UNIVERSITY PARK, Pa. — When it comes to reducing food waste, consumers prefer solutions that include making it easier to donate food and setting standards for food date labels.
That’s one of the findings of a study — among the first to examine the support and perceived effectiveness of popular food waste solutions — led by an agricultural economist at Penn State’s College of Agricultural Sciences.
The average American household wastes about 32% of purchased food, which translates to $240 billion in economic losses, according to Linlin Fan, assistant professor of agricultural economics.
“This large amount of food waste is concerning,” she said. “Food waste increases food insecurity by decreasing global and local food availability, tightening the food market, increasing food prices, and using natural resources in unsustainable ways to harm future food production. “
Other problems associated with food waste, she pointed out, include the loss of resources used to produce food – such as water, land and labor – and the costs associated with disposal. and treatment of discarded food.
Several pieces of legislation, including the Food Recovery Act of 2017, the Food Donation Act of 2017, the US Farm Bill of 2018, and the Food Date Labeling Act of 2019, contain provisions aimed at halving food waste by 2030, focusing on waste at retail and household levels.

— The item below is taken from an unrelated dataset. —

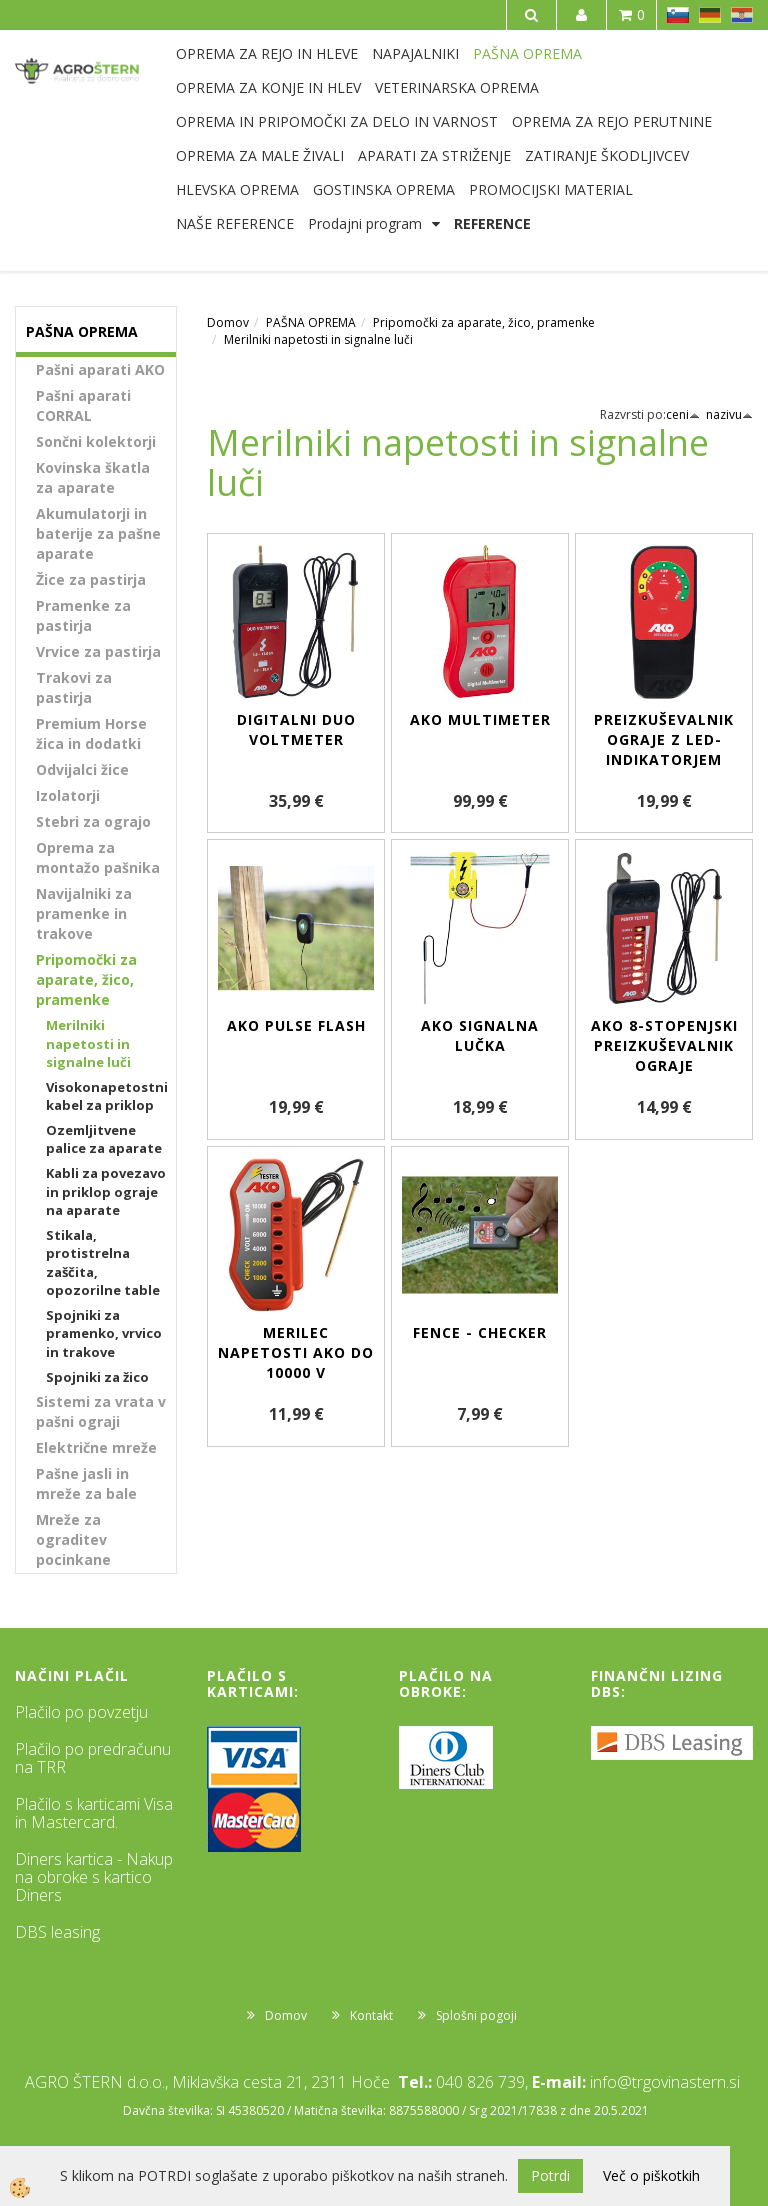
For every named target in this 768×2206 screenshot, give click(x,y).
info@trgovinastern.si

Although solutions to food waste vary in terms of expected costs, benefits and likelihood of success, Fan said it was important to analyze people’s support and the perceived effectiveness of these solutions to assess feasibility. politics of each as a political option.
Additionally, she said it’s important to look at what social scientists call the “vote-buy” or “claim-action” gap, which occurs when people say one thing but do other. For example, some people support the idea of raising chickens in cage-free conditions, but do not buy cage-free eggs because they cost more.
“The claim-action gap is interesting because food policies often change due to shifts in public opinion,” Fan said. “When a social consensus emerges, changes can be made at the legislative level even if they are not desired by the market. The same logic can apply to people’s attitudes and actual behavioral responses to food waste policies.
To gauge consumer support for suggested solutions to food waste, Fan and his team conducted an online survey of approximately 1,500 panelists. Participants were recruited from an existing consumer panel to match the US population in terms of gender, age, income, race and education. To participate, respondents had to be responsible for at least 50% of household grocery purchases.
Respondents also indicated their gender, age, income, education, race, state of residence, presence of children in the household, and whether they received benefits from the Supplemental Nutrition Assistance Program, largely known as SNAP.
The survey proposed nine solutions to reduce food waste: changes in food packaging, changes in portion sizes, standardization of date labeling terms, sale of imperfect products in retail stores, facilitation of food donations, feeding uneaten animals, implementing composting in communities, creating consumer education campaigns on food waste and taxing food waste.
The researchers randomly assigned survey respondents to answer questions about the support and effectiveness of the nine food waste solutions. The survey also asked participants about their own grocery shopping behaviors that mitigate food waste and generation.
The scientists, who recently published their findings in the Journal of Cleaner Production, found that facilitating food donations and standardizing date labels were the two most popular solutions to food waste, with more than 90% support and more than 80% efficiency agreement.
As for ways to facilitate donations, Fan pointed to a law recently passed in France that prohibits supermarkets from throwing away edible food and requires them to partner with an organization that can redistribute food. In addition, Italy now allows the distribution of expired – but safe – food to hunger relief organizations.
Fan also said clarifying dates on food labels can help reduce consumer confusion about the meaning of terms such as “best before,” which refers to quality, and “use by,” which relates to food security.
The survey also found that ‘Using uneaten food to feed animals’, ‘Changes in food packaging’ and ‘Consumer education campaigns on food waste’ had similar levels of support from respondents. , each with nearly 90% of respondents saying they or could support the strategy.
In comparison, 75% of respondents definitely support or could support “Selling imperfect products in retail stores”. “Taxing food waste” had the least support – 13% of respondents would definitely agree and 23% could support it.
The study also suggested that different food waste solutions appeal to people based on their personal experiences with food waste. For example, respondents who used meal kit services were less likely to support diversion strategies such as animal feeding or donations. “One possible explanation is that meal kits are single-serving meals, which may result in less food wastage in the household to feed animals or donate,” Fan said.
Finally, Fan pointed out that the percentage of respondents who considered each food waste solution effective was almost always lower than the percentage of respondents who supported the solution. The gap between efficiency and the support rate could come from difficulties in modifying consumer behavior.
“Future research could assess the costs and benefits of different food waste solutions,” she said. “We hope our research will provide policy makers with information that can be used to develop food waste policies that consumers will support.”
Brenna Ellison, Department of Agricultural Economics, Purdue University, and Norbert Wilson, Divinity School, Duke University, also contributed research.
The US Department of Agriculture’s National Institute for Food and Agriculture funded the study.